URI-encoding in UNC paths interpreted literally in Windows 10, version 1803 and later

This article provides some information about URI-encoding in UNC paths interpreted literally in Windows 10, version 1803 and later.

Applies to:   Windows 10 - all editions
Original KB number:   4467268

Summary

In Windows 10, version 1803 and later versions of Windows, URLs (such as SharePoint document libraries) can't be referenced by Universal Naming Convention (UNC) paths that contain URI encoding characters.

For example, when the path http://myserver/Shared Documents is URI-encoded, the path becomes http://myserver/Shared%20Documents. Before Windows 10, version 1803, the UNC path \\myserver\shared%20documents could be used. After you upgrade to version 1803, the "%20" is no longer interpreted as a space but as the literal value "%20". This can prevent previously generated links from resolving to the correct http path.

More information

This is by design. The UNC pathing should be updated to reflect the literal path, and any URI-encoding characters should be removed. Or, use a scheme of file://so that the path is decoded. (For example: file://\\myserver\shared%20documents.)

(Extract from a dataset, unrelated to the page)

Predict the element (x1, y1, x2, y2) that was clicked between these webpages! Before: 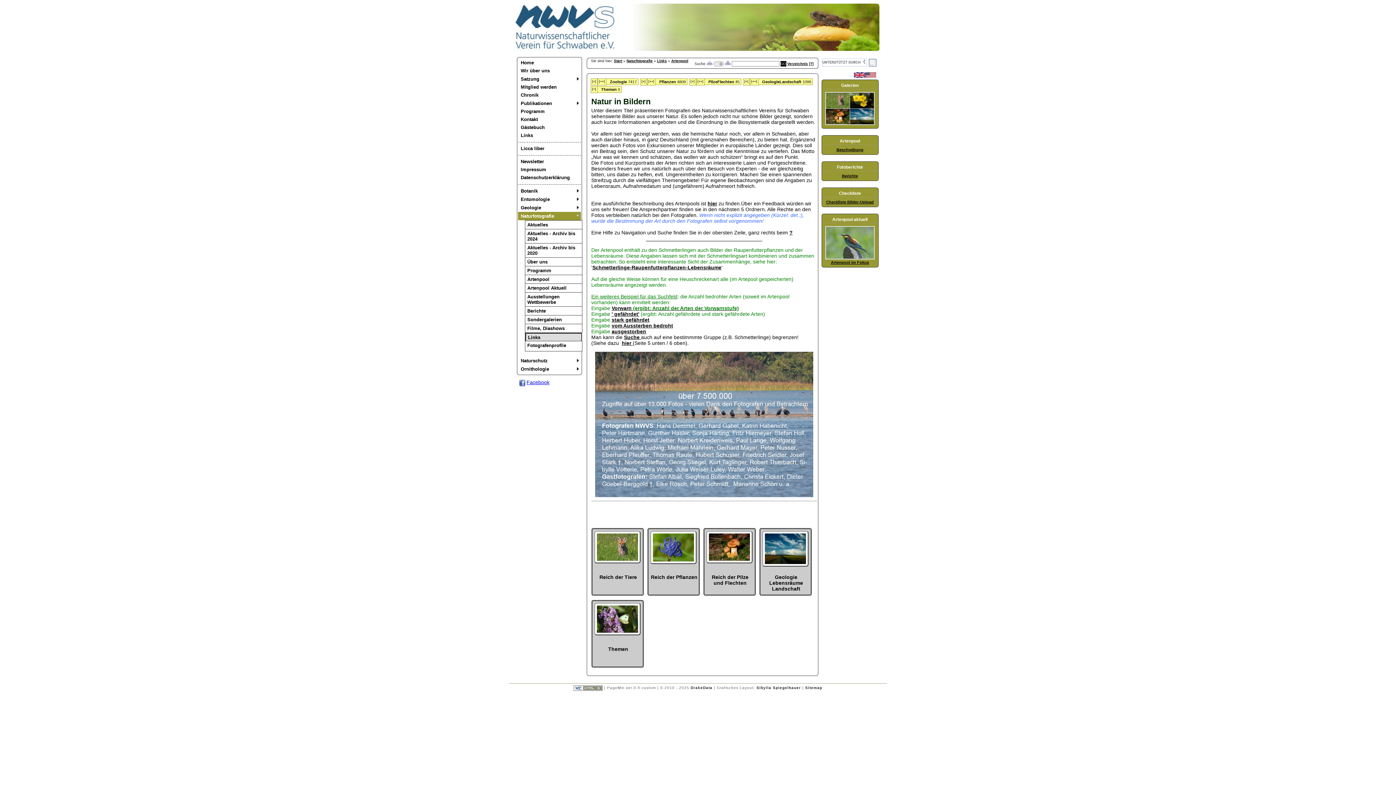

To achieve parity with the local Windows file system naming convention, Windows 10, version 1803 introduces support for additional characters in file names and folders on web-based paths.

One of the previously unsupported characters is the percent sign (%). Because this character is the escape character that's used for URI encoding, a UNC path that has been URI-encoded will no longer be URI decoded. Instead, it will be treated as a literal path.

Windows style paths are not URIs and thus don't follow normal URI-encoding rules, so any characters that use percent encoding in URIs should be decoded when translating WebDAV-style paths back into Windows-style paths. Similarly, Windows-style paths don't use percent-encoding to represent special characters in file names, so whenever the WebClient service observes a percent character in a Windows style path when translating to a URI, the "%" character will be replaced by "%25" even when the "%" character is followed by two hex digits.